In a letter, the Islamabad police have issued instructions to educational institutes to take precautionary steps, especially with school vans, as explosive devices could be attached to them. An official at an educational institute, requesting anonymity, said that the police had sent the letter a couple of days ago, but it was circulated again in light of the Peshawar massacre.

A police spokesperson said that ‘security was put on high alert’ following the incident. The officials, however, could not be reached despite several attempts.

Education Executive District Officer Qazi Zahoorul Haq said he was going to hold a meeting with the heads of all educational institutions and will send reports to the education secretary about the security arrangements at Rawalpindi schools. “We cannot afford another tragedy,” he said.

The EDO said that there were CCTV cameras outside some schools but that was inadequate, adding that he would send district and assistant district officers to schools in rural areas of the district for their input in the final report. “At present, we have decided to install metal detectors and CCTV cameras and strictly bar the entrance of any irrelevant people.”

Haq said that the watchmen at every school have been directed to keep all the doors closed, remain vigilant and not to allow anyone inside the schools if they do not have a prior appointment. He said condolences references will be held in all schools on Wednesday (today).

While talking to The Express Tribune, the president of the private schools association in Rawalpindi, Ibrar Ahmad, said that the district government had issued warnings a couple of years ago and the association had placed barricades and installed CCTV cameras at some schools. “The steps proved to be temporary as cameras and barricades were removed soon after,” he said.

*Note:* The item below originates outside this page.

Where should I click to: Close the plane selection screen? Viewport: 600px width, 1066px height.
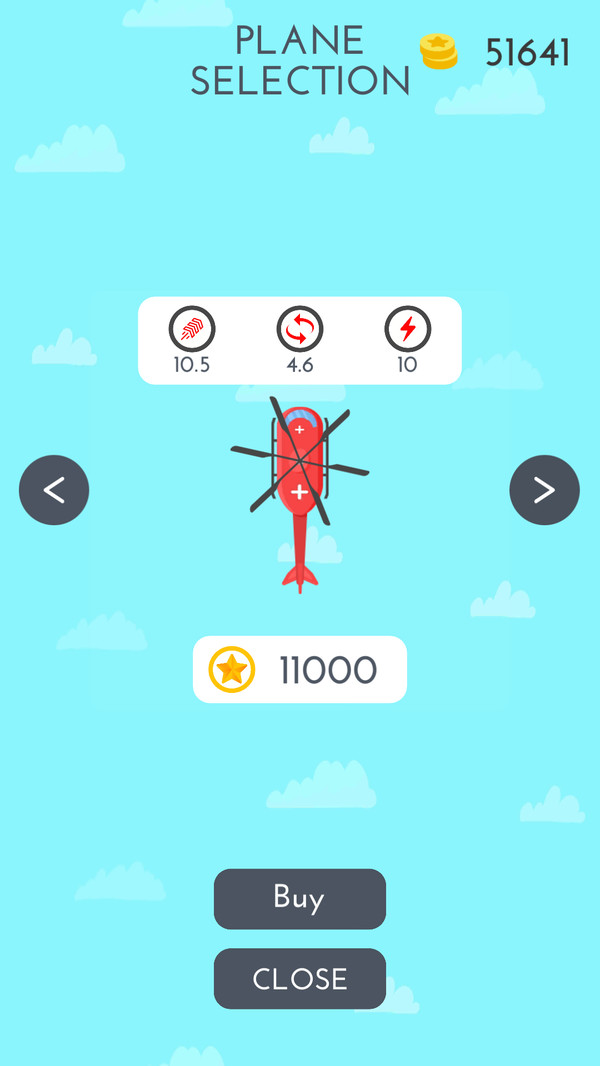[x=299, y=978]
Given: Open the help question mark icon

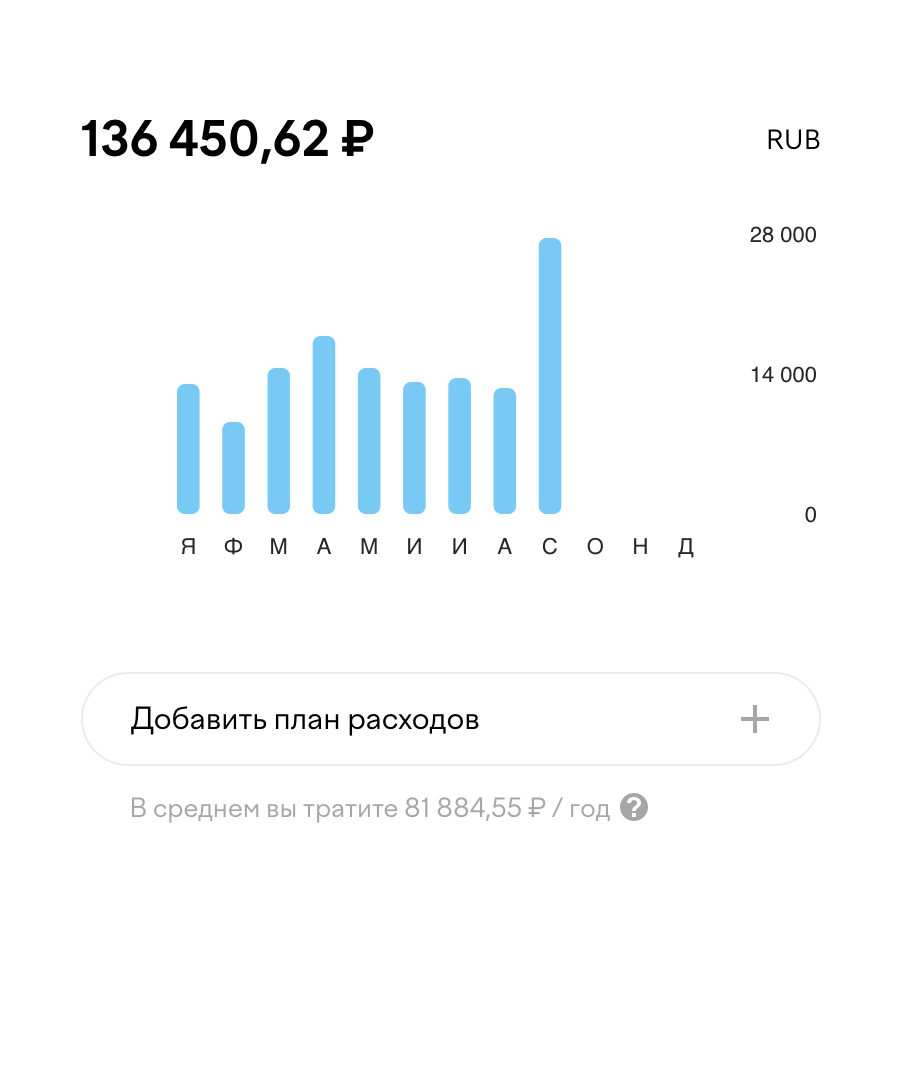Looking at the screenshot, I should (634, 808).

Aasif Khawaja, the Director General (DG) of the Federal Directorate of Education (FDE), said a meeting has been called to review security measures at the capital’s public schools and colleges. Private Educational Institutes Regulatory Authority Chairperson Chaudhry Imtiaz said that they have already issued security alerts and SOPs to all private institutes.

Meanwhile, traders will suspend business activities in Rawalpindi on Wednesday to express solidarity with the victims and their families. A spokesperson for the Rawalpindi traders association said the body has announced a complete shutdown, adding that funeral prayers will be held in absentia at 2pm in Raja Bazaar.

Kamran Abbasi, the president of the Small Traders and Small Industries Islamabad, said that markets in Islamabad will remain open on Wednesday, but traders will hold a peaceful protest against the brutal attack outside the press club at 3pm.

The Federal Government College Teachers Association strongly condemned the brutal killing of innocent students.

Published in The Express Tribune, December 17th, 2014.